**PROVIDED MATERIAL:**
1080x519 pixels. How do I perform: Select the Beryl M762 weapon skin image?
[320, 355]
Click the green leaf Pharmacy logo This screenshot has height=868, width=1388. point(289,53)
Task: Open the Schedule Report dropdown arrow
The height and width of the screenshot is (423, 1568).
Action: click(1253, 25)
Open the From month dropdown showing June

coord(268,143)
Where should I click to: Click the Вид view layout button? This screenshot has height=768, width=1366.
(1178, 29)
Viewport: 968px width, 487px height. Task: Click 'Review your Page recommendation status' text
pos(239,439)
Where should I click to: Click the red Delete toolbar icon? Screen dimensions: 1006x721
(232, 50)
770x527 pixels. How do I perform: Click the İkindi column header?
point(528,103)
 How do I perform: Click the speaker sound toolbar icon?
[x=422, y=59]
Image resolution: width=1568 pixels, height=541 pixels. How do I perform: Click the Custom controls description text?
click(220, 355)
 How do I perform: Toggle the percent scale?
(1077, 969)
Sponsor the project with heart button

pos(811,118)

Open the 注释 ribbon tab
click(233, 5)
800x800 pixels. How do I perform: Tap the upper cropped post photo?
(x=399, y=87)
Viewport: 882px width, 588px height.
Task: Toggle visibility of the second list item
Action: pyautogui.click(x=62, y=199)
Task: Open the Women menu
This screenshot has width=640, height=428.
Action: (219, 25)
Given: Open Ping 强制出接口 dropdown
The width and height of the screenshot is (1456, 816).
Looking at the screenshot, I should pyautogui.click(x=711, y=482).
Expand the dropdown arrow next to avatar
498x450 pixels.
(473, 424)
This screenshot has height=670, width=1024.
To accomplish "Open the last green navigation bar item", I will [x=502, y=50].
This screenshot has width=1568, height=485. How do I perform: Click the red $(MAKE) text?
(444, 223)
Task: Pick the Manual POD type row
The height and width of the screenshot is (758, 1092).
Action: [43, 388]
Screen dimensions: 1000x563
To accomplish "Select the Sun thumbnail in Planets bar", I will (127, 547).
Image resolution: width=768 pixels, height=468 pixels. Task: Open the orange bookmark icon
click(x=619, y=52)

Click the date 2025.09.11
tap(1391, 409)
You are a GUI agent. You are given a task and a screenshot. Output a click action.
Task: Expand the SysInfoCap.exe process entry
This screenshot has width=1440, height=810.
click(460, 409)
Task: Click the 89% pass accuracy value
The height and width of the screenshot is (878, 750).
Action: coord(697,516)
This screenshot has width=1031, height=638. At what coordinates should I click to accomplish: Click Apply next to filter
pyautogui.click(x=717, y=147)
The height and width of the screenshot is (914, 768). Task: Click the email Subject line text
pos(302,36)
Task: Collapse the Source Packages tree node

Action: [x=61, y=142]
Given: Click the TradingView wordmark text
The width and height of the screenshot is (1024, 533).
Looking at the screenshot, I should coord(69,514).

**BRIEF:** Every line above is to be transcribed exactly, with nothing missed.

**EXERCISE SOLUTION:**
1080x519 pixels. How do I perform: Select the Beryl M762 weapon skin image?
[320, 355]
Click the green leaf Pharmacy logo This screenshot has height=868, width=1388. point(289,53)
Task: Open the Schedule Report dropdown arrow
The height and width of the screenshot is (423, 1568).
Action: click(1253, 25)
Open the From month dropdown showing June

coord(268,143)
Where should I click to: Click the Вид view layout button? This screenshot has height=768, width=1366.
(1178, 29)
Viewport: 968px width, 487px height. Task: Click 'Review your Page recommendation status' text
pos(239,439)
Where should I click to: Click the red Delete toolbar icon? Screen dimensions: 1006x721
(232, 50)
770x527 pixels. How do I perform: Click the İkindi column header?
point(528,103)
 How do I perform: Click the speaker sound toolbar icon?
[x=422, y=59]
Image resolution: width=1568 pixels, height=541 pixels. How do I perform: Click the Custom controls description text?
click(220, 355)
 How do I perform: Toggle the percent scale?
(1077, 969)
Sponsor the project with heart button

pos(811,118)

Open the 注释 ribbon tab
click(233, 5)
800x800 pixels. How do I perform: Tap the upper cropped post photo?
(x=399, y=87)
Viewport: 882px width, 588px height.
Task: Toggle visibility of the second list item
Action: pyautogui.click(x=62, y=199)
Task: Open the Women menu
This screenshot has width=640, height=428.
Action: (219, 25)
Given: Open Ping 强制出接口 dropdown
The width and height of the screenshot is (1456, 816).
Looking at the screenshot, I should pyautogui.click(x=711, y=482).
Expand the dropdown arrow next to avatar
498x450 pixels.
(473, 424)
This screenshot has height=670, width=1024.
To accomplish "Open the last green navigation bar item", I will [x=502, y=50].
This screenshot has width=1568, height=485. How do I perform: Click the red $(MAKE) text?
(444, 223)
Task: Pick the Manual POD type row
The height and width of the screenshot is (758, 1092).
Action: [43, 388]
Screen dimensions: 1000x563
To accomplish "Select the Sun thumbnail in Planets bar", I will (127, 547).
Image resolution: width=768 pixels, height=468 pixels. Task: Open the orange bookmark icon
click(x=619, y=52)

Click the date 2025.09.11
tap(1391, 409)
You are a GUI agent. You are given a task and a screenshot. Output a click action.
Task: Expand the SysInfoCap.exe process entry
This screenshot has width=1440, height=810.
click(460, 409)
Task: Click the 89% pass accuracy value
The height and width of the screenshot is (878, 750).
Action: coord(697,516)
This screenshot has width=1031, height=638. At what coordinates should I click to accomplish: Click Apply next to filter
pyautogui.click(x=717, y=147)
The height and width of the screenshot is (914, 768). Task: Click the email Subject line text
pos(302,36)
Task: Collapse the Source Packages tree node

Action: [x=61, y=142]
Given: Click the TradingView wordmark text
The width and height of the screenshot is (1024, 533).
Looking at the screenshot, I should coord(69,514).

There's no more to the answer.